WHAT YOU WILL DO - Repeat only what runs from the line with "Task: Click the @return tag in the comment" through the last line of the data below, both included, keeping every word as it is and leaving out the pictures.
═══ INPUT MATERIAL ═══
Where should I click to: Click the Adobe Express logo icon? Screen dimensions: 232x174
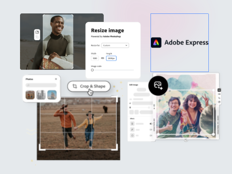(x=156, y=42)
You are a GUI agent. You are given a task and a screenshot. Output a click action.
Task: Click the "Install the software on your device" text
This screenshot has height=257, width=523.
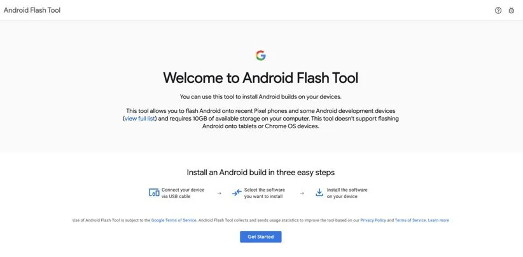(x=347, y=193)
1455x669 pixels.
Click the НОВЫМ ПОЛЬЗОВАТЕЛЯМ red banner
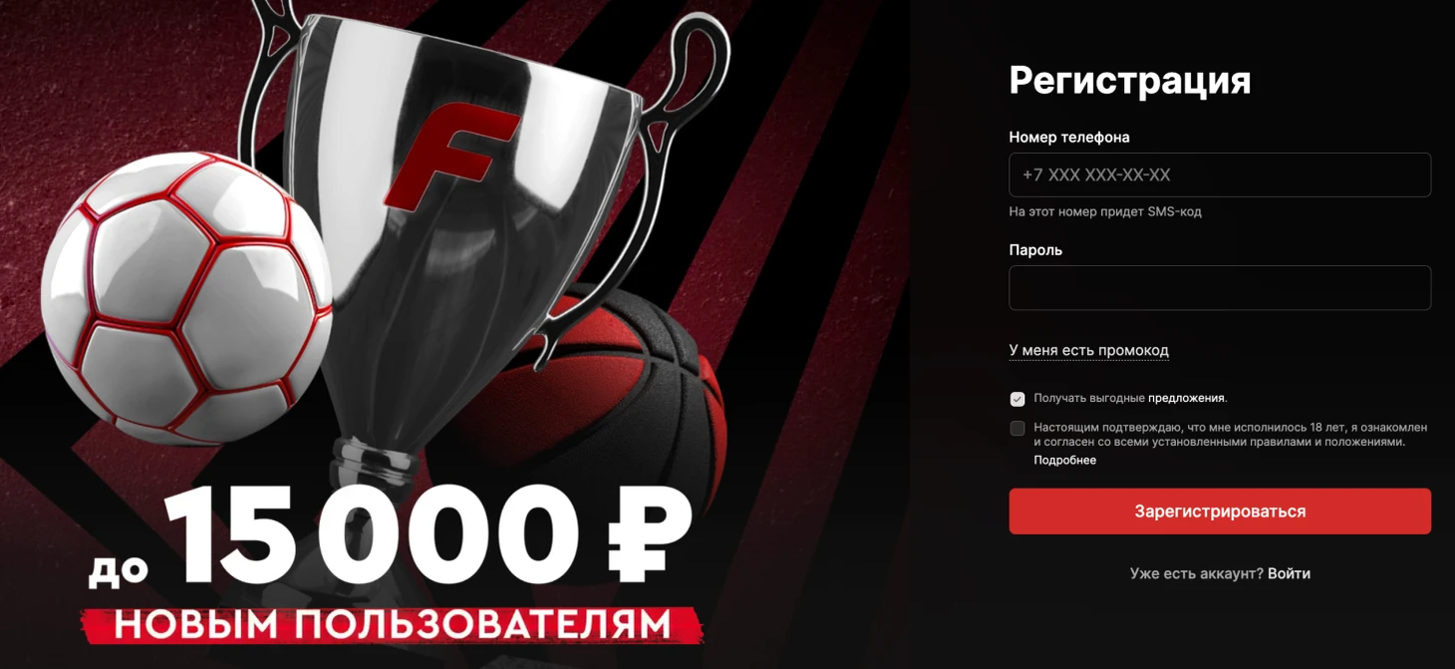[x=392, y=624]
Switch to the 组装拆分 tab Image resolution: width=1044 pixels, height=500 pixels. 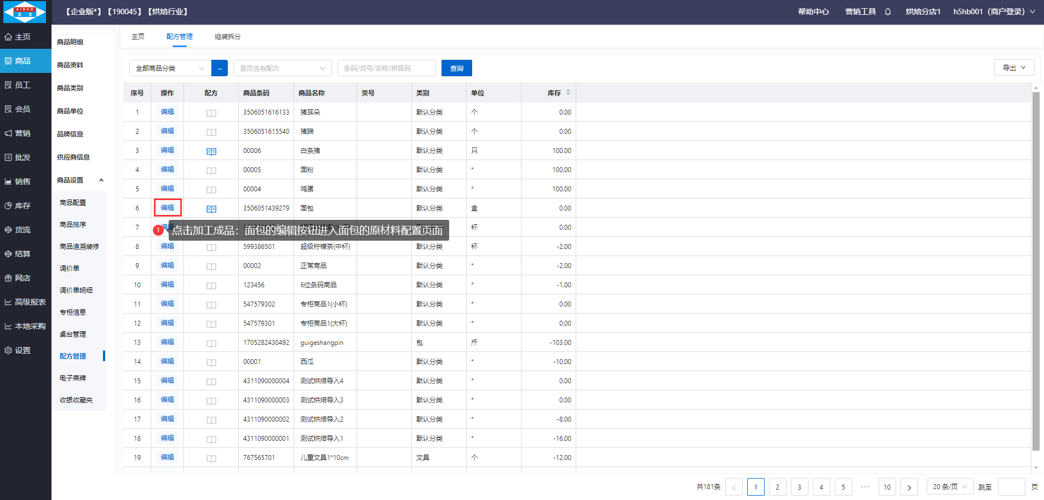(x=227, y=37)
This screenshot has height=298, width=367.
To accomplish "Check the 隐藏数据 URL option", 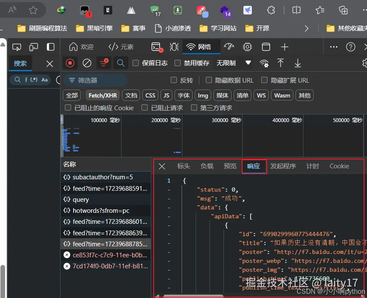I will tap(209, 80).
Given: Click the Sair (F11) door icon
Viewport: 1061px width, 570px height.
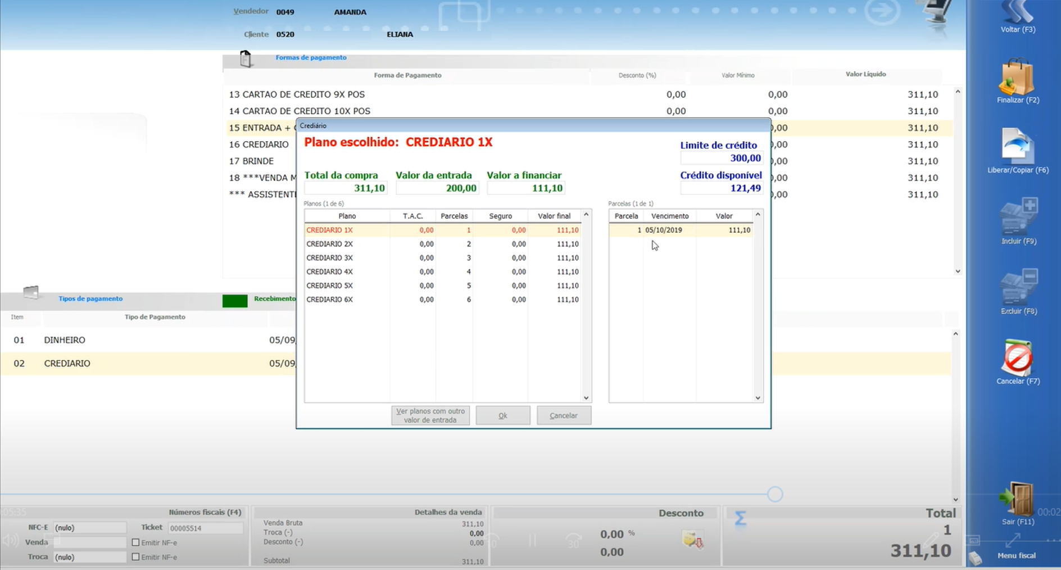Looking at the screenshot, I should 1017,499.
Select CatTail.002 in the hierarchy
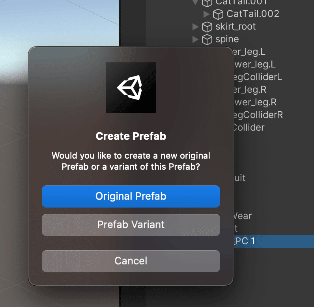 click(x=252, y=14)
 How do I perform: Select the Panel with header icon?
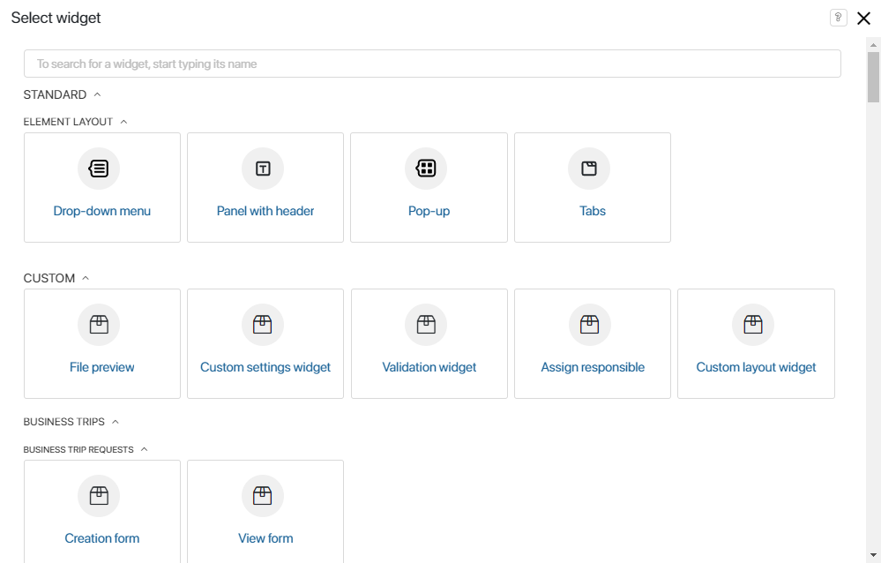263,169
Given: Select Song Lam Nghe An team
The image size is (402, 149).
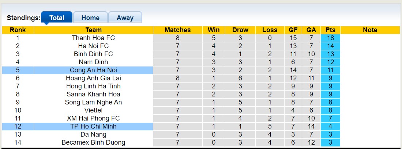Looking at the screenshot, I should (x=93, y=102).
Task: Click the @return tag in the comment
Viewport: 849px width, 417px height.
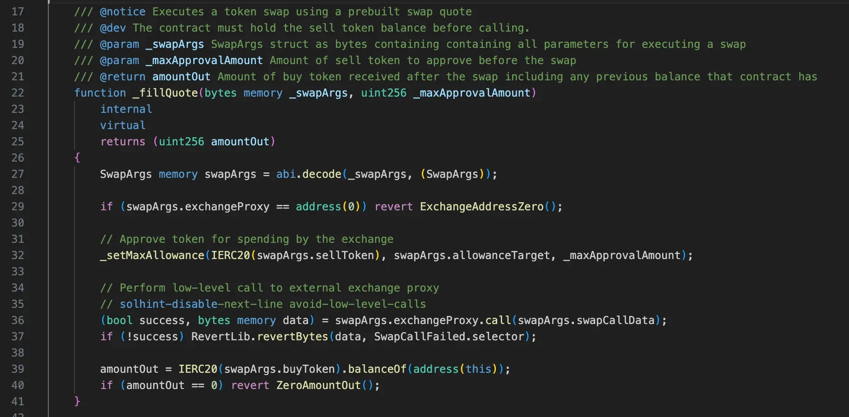Action: click(123, 77)
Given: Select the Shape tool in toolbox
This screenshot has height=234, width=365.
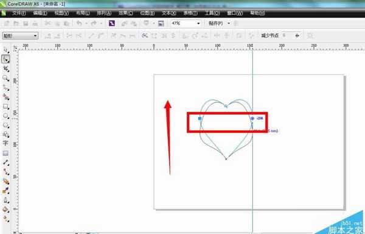Looking at the screenshot, I should [x=5, y=59].
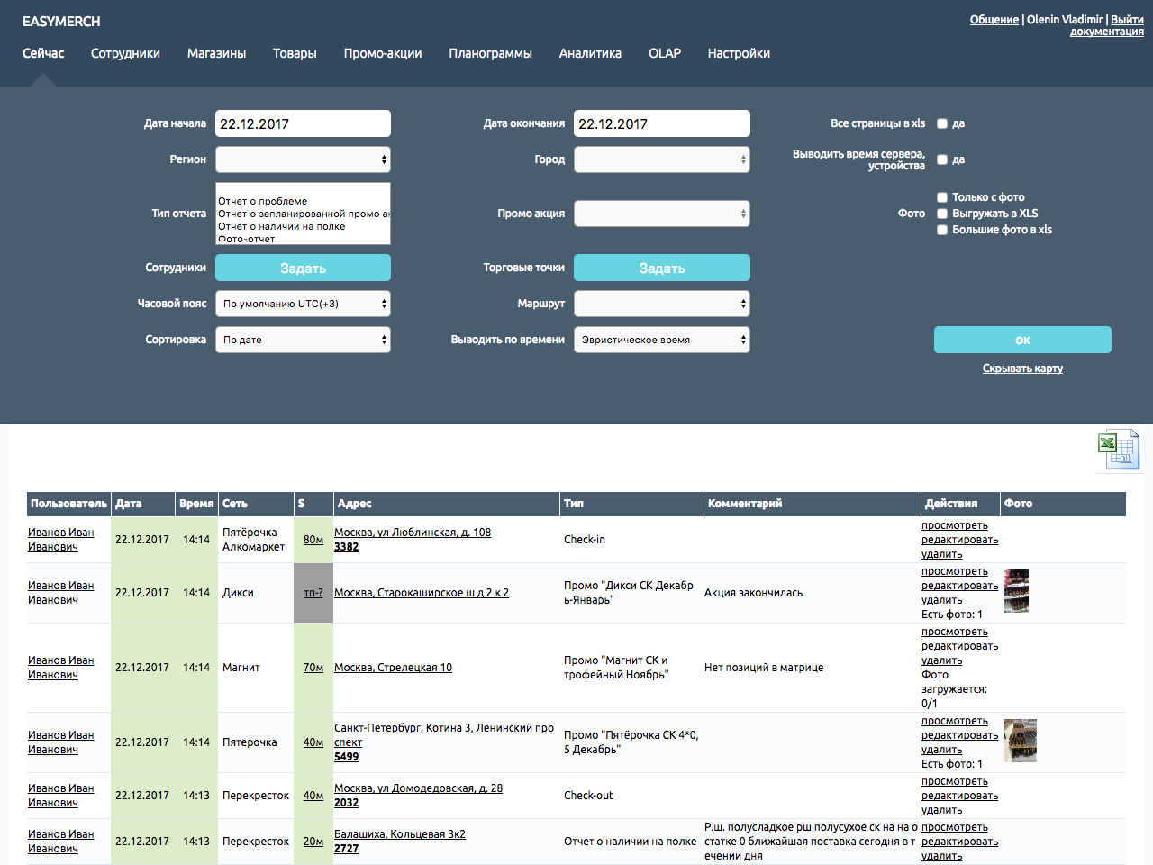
═══
THE ANSWER -
Task: Click the @return tag in the comment
Viewport: 849px width, 417px height.
Action: click(123, 77)
Given: Select the Shape tool in toolbox
This screenshot has height=234, width=365.
Looking at the screenshot, I should [x=5, y=59].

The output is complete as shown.